Recalling Memory

I remember I was walking home from an associates house with one of my best friends by my side. We were walking towards the bus stop when we glanced at an electronics store by accident and a big screen television in the window was showing an image of a plane crashing into what I thought was some Japanese sky scraper. I thought it was some new movie, but within the time frame of seconds, I realized that it was anything but a movie, and realization hit me at the speed of thought. It was breaking news about the passenger aircraft hitting the world trade center.

I and my friend stood by the roadside, and a small crowd gathered around the window of the electronics store.  The crowd dispersed within minutes as phones began to ring and I remember I began to walk home with my friend. My friend walked beside me and we were running home before we knew it. I got home and my friend, living only one block down, kept running. I do not remember if it was my mother I walked into first or my sibling. Nonetheless, we were in front of the television set before we knew it and lost in shock.

I felt as if I wanted to run and I kept expecting war to break out. Every siren in the street made me picture images of the bloodshed of war and I think I began to shiver out of fear. What comes as strange is that I dont remember anything concretely beyond this point until it was dinner time. I do not remember who I spoke to and what was said. All I can recall is that I was glued to my television set for the rest of the day and well into the night. What I do remember clearly is that I could hear people crying as I heard the news of the four planes colliding (Johnstone, 2006).
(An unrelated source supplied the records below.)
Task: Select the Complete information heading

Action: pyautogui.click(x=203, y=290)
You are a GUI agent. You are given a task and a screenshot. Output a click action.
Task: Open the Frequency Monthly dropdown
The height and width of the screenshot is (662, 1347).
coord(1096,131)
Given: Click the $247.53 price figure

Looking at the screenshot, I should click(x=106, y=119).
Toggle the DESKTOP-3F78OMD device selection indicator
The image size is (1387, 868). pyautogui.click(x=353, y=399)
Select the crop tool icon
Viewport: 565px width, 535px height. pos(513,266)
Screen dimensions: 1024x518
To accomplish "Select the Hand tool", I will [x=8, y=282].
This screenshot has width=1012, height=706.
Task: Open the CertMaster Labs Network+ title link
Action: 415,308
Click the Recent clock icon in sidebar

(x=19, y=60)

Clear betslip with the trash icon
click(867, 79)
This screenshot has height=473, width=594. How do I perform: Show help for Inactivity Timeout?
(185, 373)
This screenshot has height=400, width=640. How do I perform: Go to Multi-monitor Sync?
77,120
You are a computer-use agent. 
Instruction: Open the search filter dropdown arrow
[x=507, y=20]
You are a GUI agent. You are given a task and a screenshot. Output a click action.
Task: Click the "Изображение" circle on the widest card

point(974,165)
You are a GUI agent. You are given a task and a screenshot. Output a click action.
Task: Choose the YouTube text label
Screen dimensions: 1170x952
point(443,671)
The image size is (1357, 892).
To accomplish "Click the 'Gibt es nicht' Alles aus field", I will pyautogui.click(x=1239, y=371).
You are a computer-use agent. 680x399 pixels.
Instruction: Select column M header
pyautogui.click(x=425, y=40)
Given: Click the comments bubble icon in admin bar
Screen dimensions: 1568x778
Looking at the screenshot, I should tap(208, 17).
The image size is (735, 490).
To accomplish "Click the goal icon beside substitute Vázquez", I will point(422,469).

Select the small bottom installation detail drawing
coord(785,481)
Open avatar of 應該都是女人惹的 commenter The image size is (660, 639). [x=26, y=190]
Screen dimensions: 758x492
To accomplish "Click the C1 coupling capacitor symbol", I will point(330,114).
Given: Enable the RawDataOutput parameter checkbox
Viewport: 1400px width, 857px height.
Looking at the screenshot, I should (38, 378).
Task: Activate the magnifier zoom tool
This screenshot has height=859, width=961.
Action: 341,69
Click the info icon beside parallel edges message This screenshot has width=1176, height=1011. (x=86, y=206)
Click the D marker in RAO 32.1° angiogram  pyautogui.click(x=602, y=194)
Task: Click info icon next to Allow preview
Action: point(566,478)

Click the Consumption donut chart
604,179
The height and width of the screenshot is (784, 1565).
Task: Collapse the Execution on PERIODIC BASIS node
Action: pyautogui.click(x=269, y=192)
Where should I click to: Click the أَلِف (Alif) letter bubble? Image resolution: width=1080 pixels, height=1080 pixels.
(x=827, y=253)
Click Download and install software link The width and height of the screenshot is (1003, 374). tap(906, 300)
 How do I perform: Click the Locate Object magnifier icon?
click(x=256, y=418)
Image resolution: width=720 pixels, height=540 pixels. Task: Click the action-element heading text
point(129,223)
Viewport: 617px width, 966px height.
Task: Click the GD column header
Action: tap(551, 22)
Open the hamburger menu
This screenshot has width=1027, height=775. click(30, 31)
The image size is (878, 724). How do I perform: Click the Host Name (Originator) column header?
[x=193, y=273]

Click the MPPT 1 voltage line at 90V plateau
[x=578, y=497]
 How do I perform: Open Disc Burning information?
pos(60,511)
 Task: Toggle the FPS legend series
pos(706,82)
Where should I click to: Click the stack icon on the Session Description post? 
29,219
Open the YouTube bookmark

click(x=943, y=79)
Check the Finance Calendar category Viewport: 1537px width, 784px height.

I asked my friend who I had been with earlier, to tell me about the sequence of events that he had experienced. I was quite amazed to see that there were differences between our recollections of the day in the very beginning. My friend said that he I had pointed towards the big screen television in the window and that he had gotten a call on his cell phone at the same time. Whereas all I managed to recall were people shouting, screaming and crying. My friend further recalls that military vehicles passed us as we ran towards our houses but I do not remember hearing military vehicles blaring through the streets until after I got home.

These are not the only differences, a profound point of concern here is that my friend recalls that we were nearly hit by a car as we ran across a road, but I cannot recall any of this. However, it is strange that when I consider it, I can bring myself to picture such a scenario occurring and I can bring myself to clearly see all of it happening, even though most of it I still find hard to believe. There are a lot of things that I have now added to my mental illustration of the events that took place that day. For one, I can now see my friend receiving a call and I can now see military vehicles running at top speeds across the roads as we ran.

I suppose there are differences between my recollection of the day and my friends recollection. I admit it is hard to consider that a day that is seemingly etched so completely in my memory has fabrications and voids in it, but I cannot deny that the differences exist.